● Exercises
1. In the Total War: Warhammer 3 discussion, how much gold does one poster say it costs to murder a random Goblin wandering around?
2. From the Total War: Warhammer 3 discussion, extract the stretch from "Total War: Warhammer" through "that math some." word for word.

● Excerpt provided
[START]
Total War: Warhammer 3

I used to use them more, but laziness in large part has led me to just park them in my armies.

I’ve seen that swarming as well Kevin, and makes me think the AI is judging the odds. Maybe they need to tweak that math some.

I mean, I won’t complain too much. Getting swarmed by hero actions was fucking annoying in TW2, frankly.

Depends on the units. Marauders cost next to nothing and every faction gets like 4-5k a turn base.

But the AI generally gets discounts on stuff like upkeep.

You also get a base income. Everyone does. It so you can afford… well anything. Without it on turn one you’d be lucky to support your Lord, much less an army.

Yes, but it’s pretty rare compared to 1 (where they did it nonstop and could kill Lords). They taught the AI that it’s mostly a waste of money. Which it is.
It’s pretty rare that spending 500 gold to murder some random Goblin wandering around is worth it.
Now sniping a hero out of a strong army stack? Usually worth it if you can attack them soon afterwards. But even stuff like Assault Units is pretty meh and most stacks will heal from it so fast that it doesn’t matter.

I rarely run more than one Assassin in most factions. Heroes are just way better embedded in armies 90% of the time. Most hero actions have not much effect. Steal Tech, Block Army, Influence, establish Cults for Slaanesh and… that’s about it really. You maybe kill a hero you think might come for an embedded hero, but otherwise, they’re just money the AI is wasting wandering around.

I’ve had to kill them to help me ambush a few times because swarms of the things start to follow armies around and make Ambush fail. It’s decent for levelling up new heroes sometimes, but really a single battle often gives multiple levels for low level heroes and building a dedicated Hero Action guy is often just a money drain, unless you’re doing some weird province stacking with Boost Income or whatever.

Slaanesh, Skaven and Vampire Coast use them the most. Slaanesh to spread their debuff/cults and the others to make Undercities/Coves and Steal Tech. I’m sure there are others that can do alright with them. Lizards have a big, slow tech tree, for example.

I have noticed some armies do regenerate very fast, I’m not entirely sure what the cause is — Lord ability or embedded hero abilities perhaps, maybe faction differences? Right now I can do major damage to Markus Wulfhart’s army, but he can recover in basically one turn. Am understanding correctly though if he’s showing partly red and partly yellow on his individual units’ health bar, the yellow indicates what he’ll have after his turn is complete, whereas the red is what he has right now? If so, hitting him with an Assault Troops immediately followed by an attack that turn should still work pretty well.

In the right situation though such as an army moving across hostile terrain, fully kitted hero assault on units can really chew up an army. Garrisons seem to take even longer to recover, and I’ve got on Saurus Scar Veteran who seems to be able to take out well over half the units in a 11 unit garrison in one go.

Breach walls helps a lot too IMO. Plus you can have your heroes do a number on the walls and garrison and surround the city, wait a turn and then stick the heroes into the army — they won’t be as well spec’ed for combat admittedly.

Also I think in some situations the “Block Army” is a critical skill to have.

All of the above, but most Replenish is from embedded heroes.

Correct.

It can, but unless you have an army right on top of them, they’ll probably heal it. And it’s one unit, which rarely matters much. Odds are a good embedded hero will kill more value in combat. For newbie heroes it can work, but they also don’t do much damage. YMMV of course.
[END]
● Information provided
[START]
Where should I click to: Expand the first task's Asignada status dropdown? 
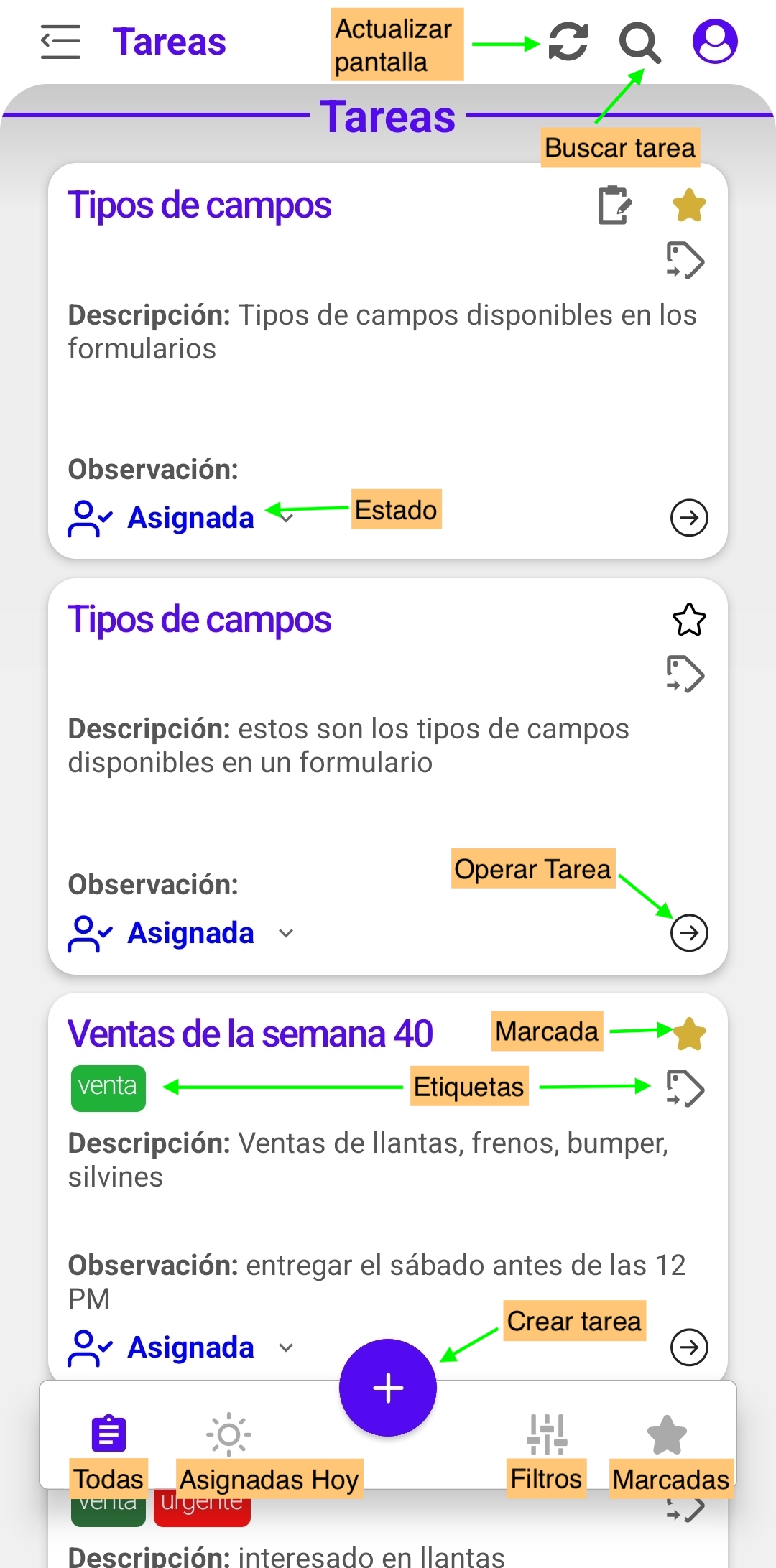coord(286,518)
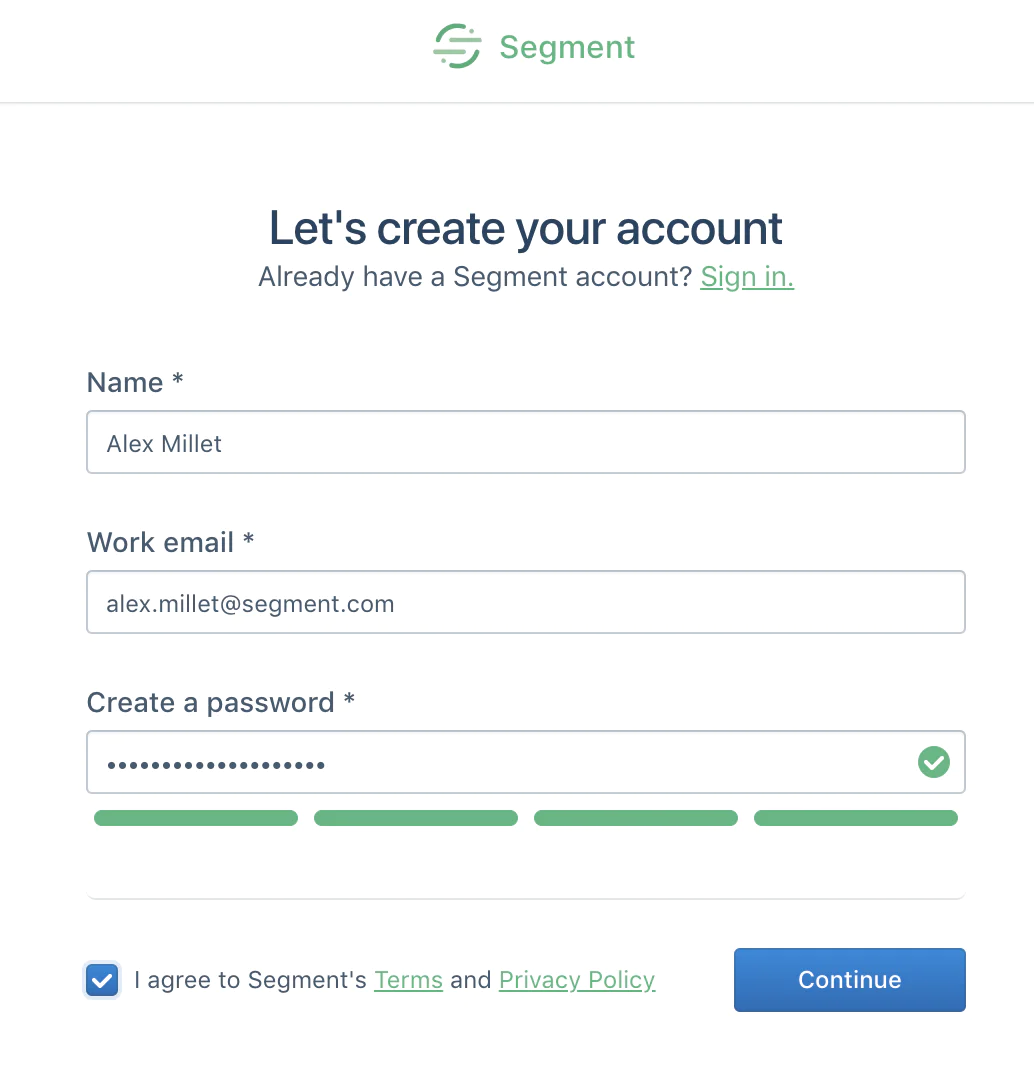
[END]
● Answers provided
1. 500 gold.

2.
Total War: Warhammer 3

I used to use them more, but laziness in large part has led me to just park them in my armies.

I’ve seen that swarming as well Kevin, and makes me think the AI is judging the odds. Maybe they need to tweak that math some.